§ **Exercise task 1**: In two sentences, summarize the passage on Ethereum below.
§ **Exercise task 2**: Write a continuation of the passage on Ethereum below, picking up after its final sentence.

§ **Page**:
Many crypto experts consider that the timing in which ETH ETFs were approved and their performance in the market was off, causing the flop. During the previous bear market, Ethereum showed an unnatural good performance compared to other assets, having an unusual path of development.

Ethereum was also not significantly affected by the FTX collapse at the end of 2023. It had its lowest point a few months earlier, during the downfall of the largest hedge-fund trading. However, most investors weren’t optimistic about it, so Ethereum failed its momentum of glory, ultimately leading to its mediocre performance when ETFs got approval.

Not Fitting in to Be Classified

Although Ethereum is an innovative blockchain that leverages Ether at its maximum, some say it struggles to fit in on the market because it may be too edgy. On the one hand, Ethereum is one of the best-decentralized platforms, with all the necessary tools for developers to create anything from applications to games.

On the other hand, Ethereum’s creator, Vitalik Buterin, wants to focus on improving it to offer investors the best financial opportunities through a robust and reliable blockchain. Therefore, it enters the competition with Bitcoin, which is, at its core, a sort of value asset. Consequently, it doesn’t enter a single narrative that would satisfy a specific audience.

A Plethora of Ethereum Alternatives

Since many of the market's assets are backed by Ethereum, as it is built into the blockchain, the network has numerous additional investments that benefit Ether owners. Layer 2 tokens, staking-based tokens, and meme coins are only a few of the many related assets on the blockchain that make the ecosystem one of the best hubs for innovation.

§ **Supplied data**:
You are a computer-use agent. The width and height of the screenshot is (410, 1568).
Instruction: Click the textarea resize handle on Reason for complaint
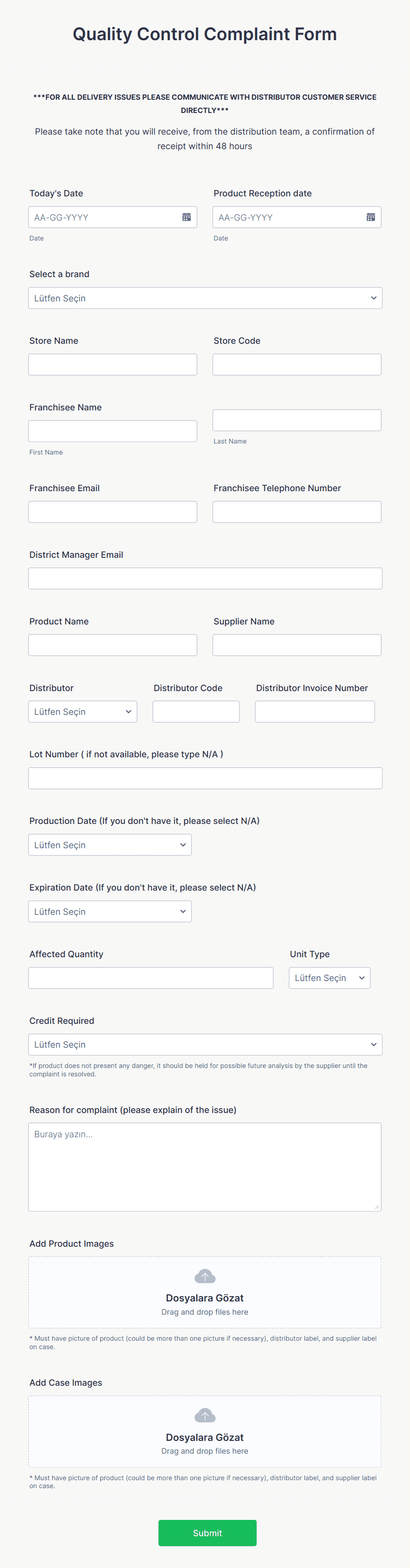click(377, 1207)
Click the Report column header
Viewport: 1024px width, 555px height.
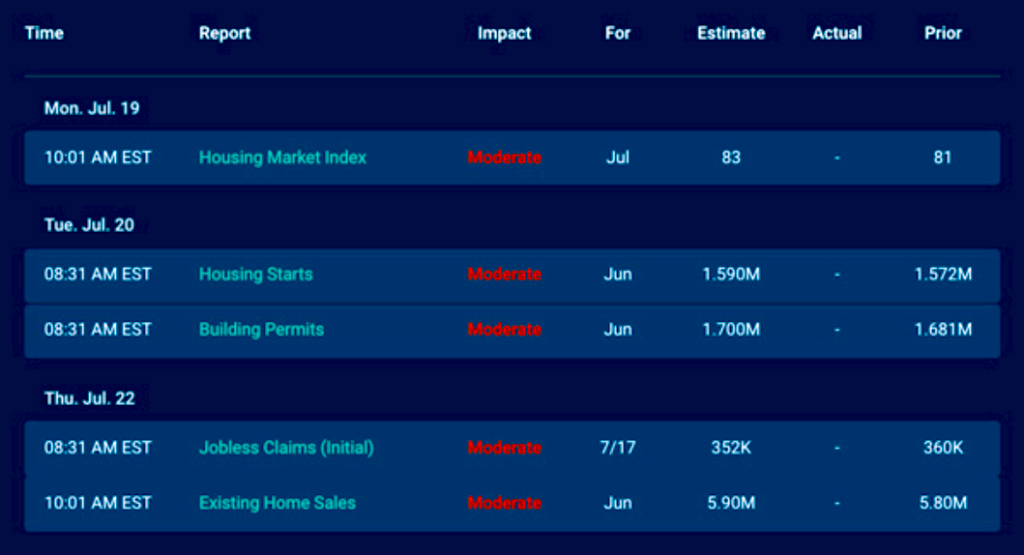click(225, 33)
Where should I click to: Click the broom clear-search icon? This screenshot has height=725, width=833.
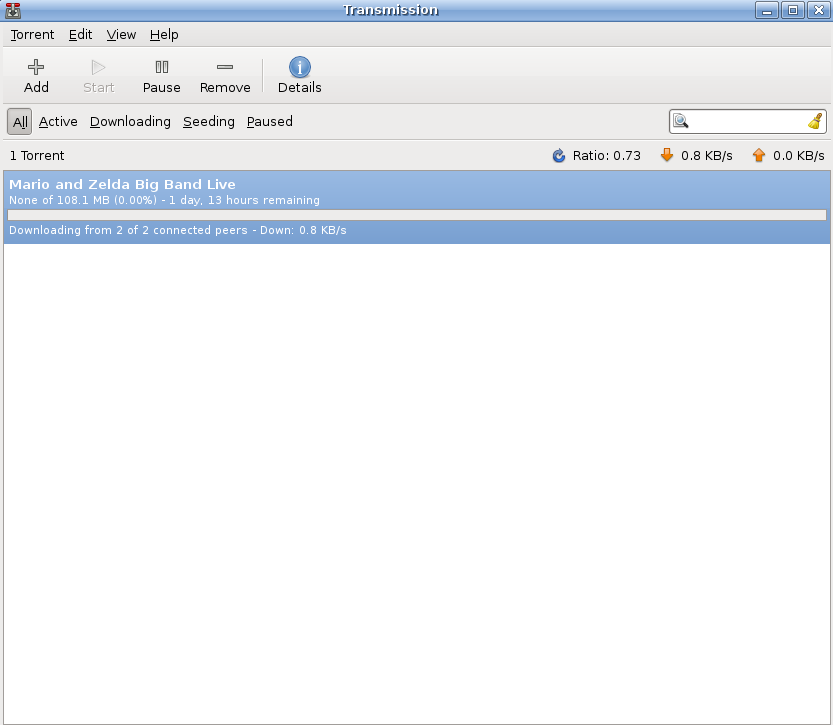tap(815, 122)
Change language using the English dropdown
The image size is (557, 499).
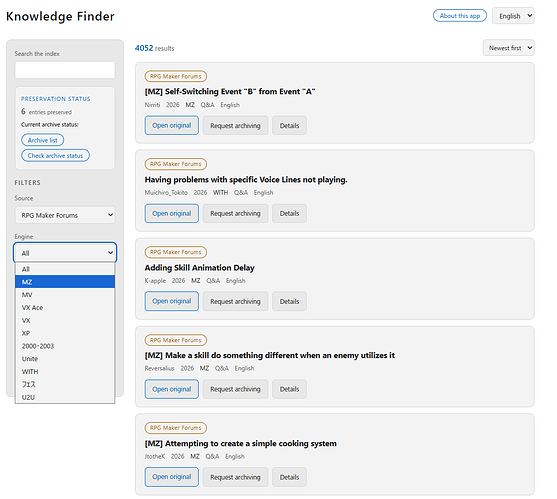(x=513, y=16)
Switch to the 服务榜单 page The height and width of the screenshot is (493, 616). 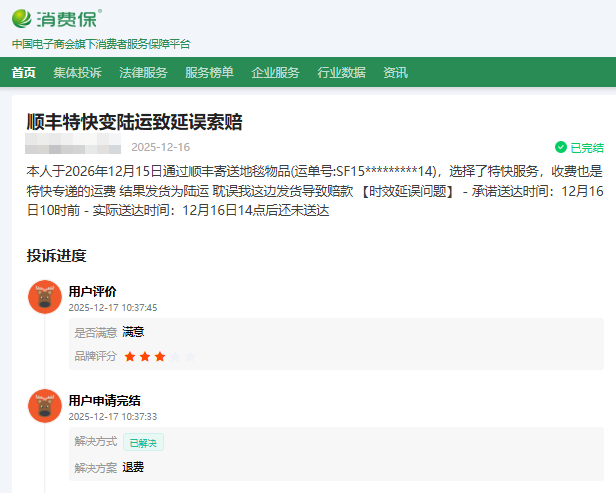(x=209, y=72)
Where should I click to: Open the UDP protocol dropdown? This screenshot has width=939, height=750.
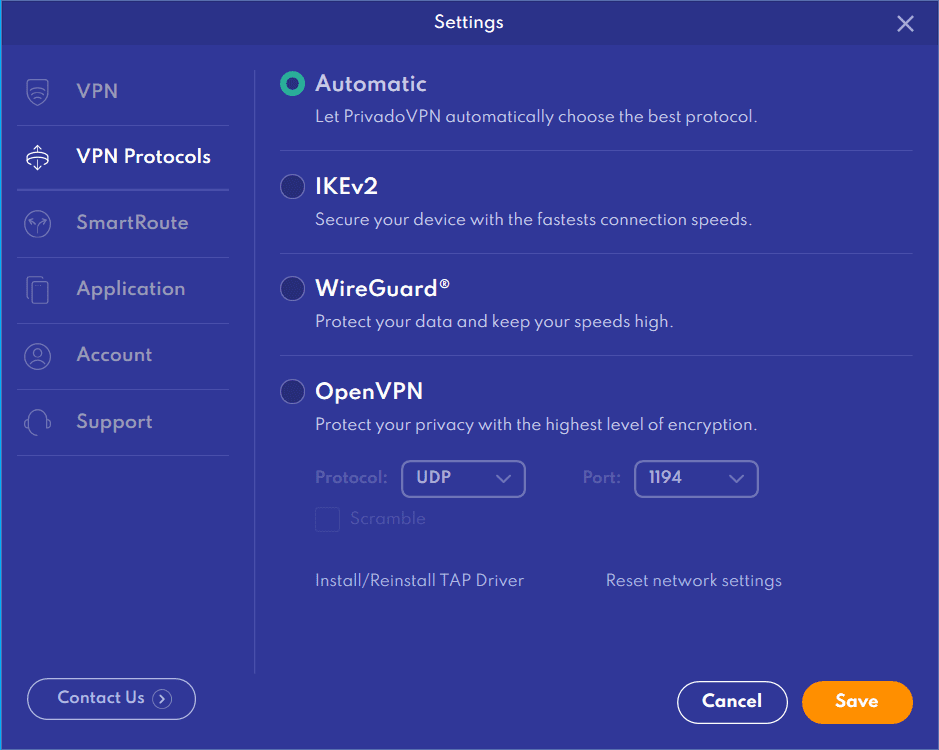click(463, 479)
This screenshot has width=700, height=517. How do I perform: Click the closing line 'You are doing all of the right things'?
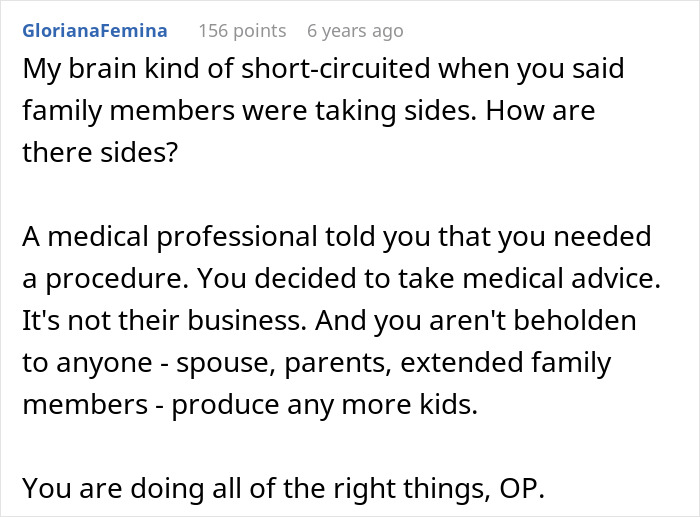pyautogui.click(x=283, y=488)
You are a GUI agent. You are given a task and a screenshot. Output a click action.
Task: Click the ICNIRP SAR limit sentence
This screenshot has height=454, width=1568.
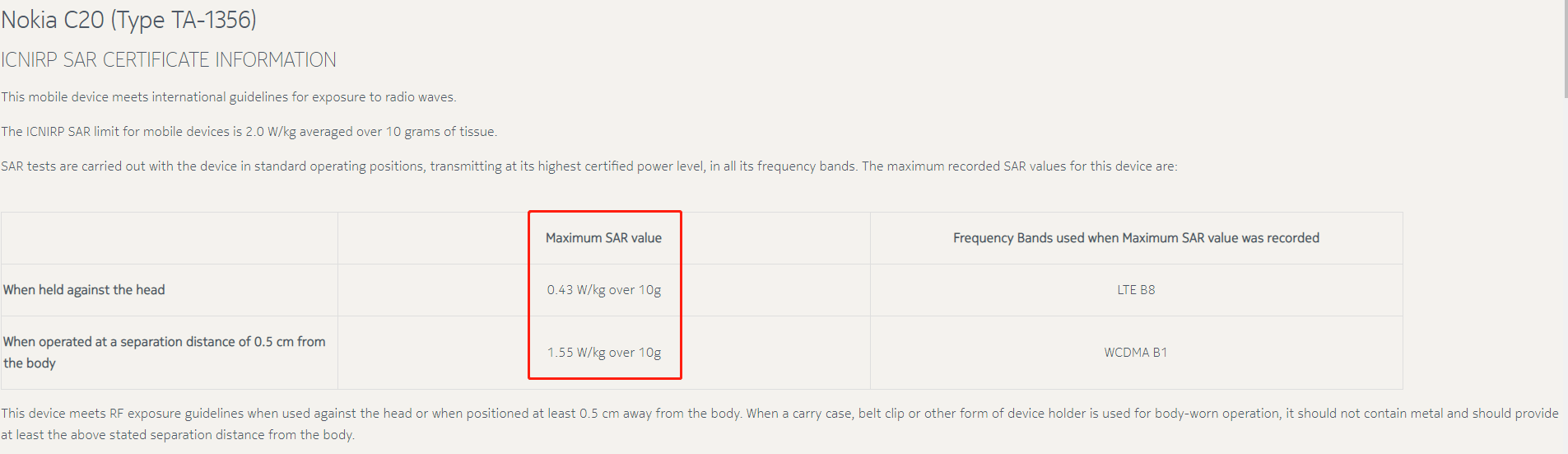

§ **Task response 1**: Many crypto experts blame the flop of Ethereum ETFs on poorly timed approval and weak market performance, noting that Ethereum had done unusually well in the previous bear market but lost its momentum because most investors were not optimistic about it. The passage also says Ethereum struggles to fit a single market narrative, since it serves both as a developer platform and as a competitor to Bitcoin, and that its blockchain hosts many related assets such as Layer 2 tokens, staking-based tokens, and meme coins.

§ **Task response 2**:
However, the disadvantage of this pool of assets is that investors have too many options, and they can never know if they made the right choice of having meme coins over the actual cryptocurrency, so they limit their options for more safety. At the same time, they might follow market trends and rely on only one ETH-based asset. For example, when the meme coin season was flourishing, investors were interested in nothing but PEPE or BONK.

Previous Concerns About Asset Classification

Before the SEC approved ETH ETFs, there were speculations that the institution would declare Ethereum as a security and forget its previous commodity comment. Considering they announced Bitcoin as a commodity before, some hoped the same for Ethereum, but others were skeptical since Ethereum’s features differed slightly.

Bitcoin was easier to consider a commodity since its value was the result of supply and demand. At the same time, Bitcoin is not tied to a centralized entity, allowing it to pass the Howey test, the US’s official legal framework determining whether a transaction is an investment contract. It’s still unclear if Ethereum is a commodity or a security, but at least the SEC didn’t label it a security, as this would impose certain challenges in trading it.

Still, ETF Approval from the SEC Assured Investors

One of the biggest problems with cryptocurrencies is the lack of regulatory oversight. This exposes investors to risks despite the fact they’re not trading with regular assets, meaning they don’t receive the same coverage and protection when things go down.

However, the SEC’s approval for Ethereum ETFs cleared out security concerns, as they’re more transparent

now. In addition, ETFs are cheaper investments than many others on the market, and they have multiple tax benefits compared to mutual funds, making them a popular choice for crypto and non-crypto investors.

This will inherently attract new buyers to the Ethereum ecosystem since it allows institutional investors to explore a new area full of benefits. On the other hand, Ethereum ETFs will give crypto-natives another reason to return to Ethereum investments.

Nevertheless, ETFs Are Not Entirely Safe

No single investment is 100% safe and profitable. This applies to ETFs as well, whether Bitcoin or Ethereum. Therefore, despite their benefits, investing in ETFs can present considerable risks. First, investors must understand the tax implications of ETFs. Otherwise, they might end up having to pay a significant tax bill due to negligence. For example, commodity ETFs have specific tax implications based on the funds’ structure.

On the other hand, ETFs are prone to tracking errors, which can sometimes be insignificant and not affect investors. However, there are instances where the difference between the index fund and the target index is considerable, influencing the investors’ returns.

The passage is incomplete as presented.